Laos Table of Contents
Of the many ethnic groups in Laos, only the Lao Loum had a tradition of formal education, reflecting the fact that the languages of the other groups had no written script. Until the midtwentieth century, education was primarily based in the Buddhist wat, where the monks taught novices and other boys to read both Lao and Pali scripts, basic arithmetic, and other religious and social subjects. Many villages had wat schools for novices and other village boys. However, only ordained boys and men in urban monasteries had access to advanced study.

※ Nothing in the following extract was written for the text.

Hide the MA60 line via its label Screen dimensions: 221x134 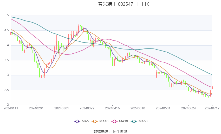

During the colonial period, the French established a secular education system patterned after schools in France, and French was the language of instruction after the second or third grade. This system was largely irrelevant to the needs and life-styles of the vast majority of the rural population, despite its extension to some district centers and a few villages. However, it did produce a small elite drawn primarily from the royal family and noble households. Many children of Vietnamese immigrants to Laos--who made up the majority of the colonial civil service--also attended these schools and, in fact, constituted a significant proportion of the students at secondary levels in urban centers. Post-secondary education was not available in Laos, and the few advanced students traveled to Hanoi, Danang, and Hué in Vietnam and to Phnom Penh in Cambodia for specialized training; fewer still continued with university-level studies in France.
The Pathet Lao began to provide Lao language instruction in the schools under its control in the late 1950s, and a Laotian curriculum began to be developed in the late 1960s in the RLG schools. In 1970 about one-third of the civilian employees of the RLG were teachers, although the majority of these were poorly paid and minimally trained elementary teachers. At that time, there were about 200,000 elementary students enrolled in RLG schools, around 36 percent of the school-age population.